All, need a little help, when is nm cable required to be in conduit in a commercial setting, code sections would be very helpful. CEC.


----------



## cda (Mar 10, 2015)

When required by the AHJ. Not sure it is required


----------



## steveray (Mar 10, 2015)

Protection from damage would be the only reason I could think of....but THHN pulls much easier.....In other, words never pull NM through conduit. Not that it is not allowed, it's just dumb.


----------



## north star (Mar 10, 2015)

*+ & + & +*



Chad,

Not sure of the CEC Articles, but in the `14 Edition of the NEC,

Article 334.12(B) requires NM to be in conduit to provide _"protection_

_from physical damage"._

As ***cda*** mentioned, the AHJ may have some type of requirement

in their Ordinances.........Recommend that you contact the AHJ in

question and ask for specifics.

*+ & + & +*


----------



## ICE (Mar 10, 2015)

north star said:
			
		

> *+ & + & +*
> 
> Chad,
> 
> ...


The code used to allow "or other approved means". I don't have a copy with me but if that's still the case, then NM isn't required to be in conduit anywhere in the NEC.


----------



## Chad Pasquini (Mar 11, 2015)

Thanks North Star and Iceman


----------



## north star (Mar 11, 2015)

*= : & : =*



***ICE***, ...possibly this Article ?

*From `14 NEC, Article 90.4 - Enforcement:*

"This Code is intended to be suitable for mandatory application by government

bodies that exercise legal jurisdiction over electrical installations, including

signalling and communications systems, and for use by insurance inspectors.

The authority having jurisdiction for enforcement of the Code has the

responsibility for making interpretations of the rules, for deciding on the

approval of equipment and materials, and for granting the special permission

contemplated in a number of the rules.

By special permission, the authority having jurisdiction *may* waive specific

requirements in this Code or permit alternative methods where it is assured

that equivalent objectives can be achieved by establishing and maintaining

effective safety.

This Code may require new products, constructions, or materials that may

not yet be available at the time the Code is adopted..........In such event,

the authority having jurisdiction may permit the use of the products,

constructions, or materials that comply with the most recent previous

edition of this Code adopted by the jurisdiction."
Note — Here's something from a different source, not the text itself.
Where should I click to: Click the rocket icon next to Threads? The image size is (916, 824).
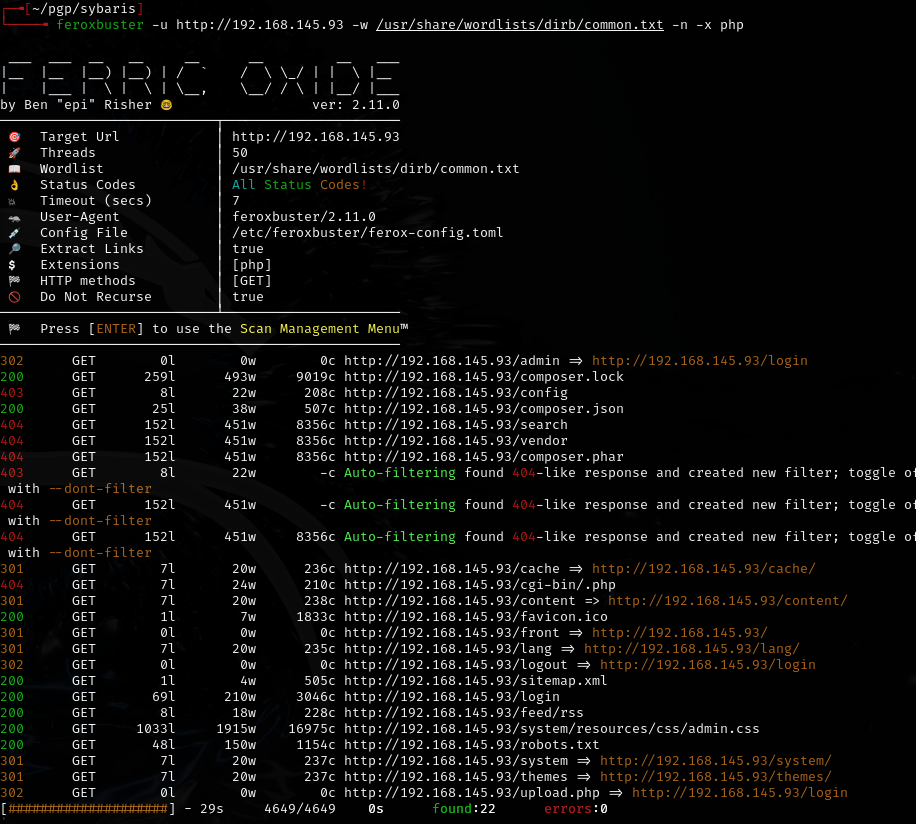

FWIW, ...also "thanks" to ***steveray*** for his input !   

*= : & : =*


----------



## cda (Mar 11, 2015)

north star said:
			
		

> *+ & + & +*
> 
> Chad,
> 
> ...


I have heard about the union conduit rule in some areas


----------



## north star (Mar 11, 2015)

*@ ~ ~ @*

***cda***,

O.K., ...I'm curious........What is the "union conduit rule" of which

you mentioned ?   

*@ ~ ~ @ *


----------



## Chad Pasquini (Mar 11, 2015)

More time, more parts = more money


----------



## cda (Mar 11, 2015)

http://ths.gardenweb.com/discussions/2652534/please-help-code-violation   ;;;;

After Checking with my fellow electrician friends in Skokie Ill. It is STILL code in Chicago as well as many communities to only allow conduit or other metallic clad methods. There are two popular sets of rumors floating around as to why. O ne story says it is still fear from the great Chicago Fire and the other says a strong union influence as conduit is more labor intensive. Either way ou will find very few good electricians who will dispute the fact that metallic clad wiring (Especially conduit) is a far safer and superior wiring method. –  Eric Long Apr 25 '14 at 19:09

http://www.ifinishedmybasement.com/wiring-a-basement/metal-conduit-1/


----------



## mstehlin (Mar 12, 2015)

NEC 334.10(3) NM Allowed in construction type III, IV and V if concealed behind 15 minute thermal barrier.

NEC 334.10(5) NM Allowed in construction type I and II when installed in raceways


----------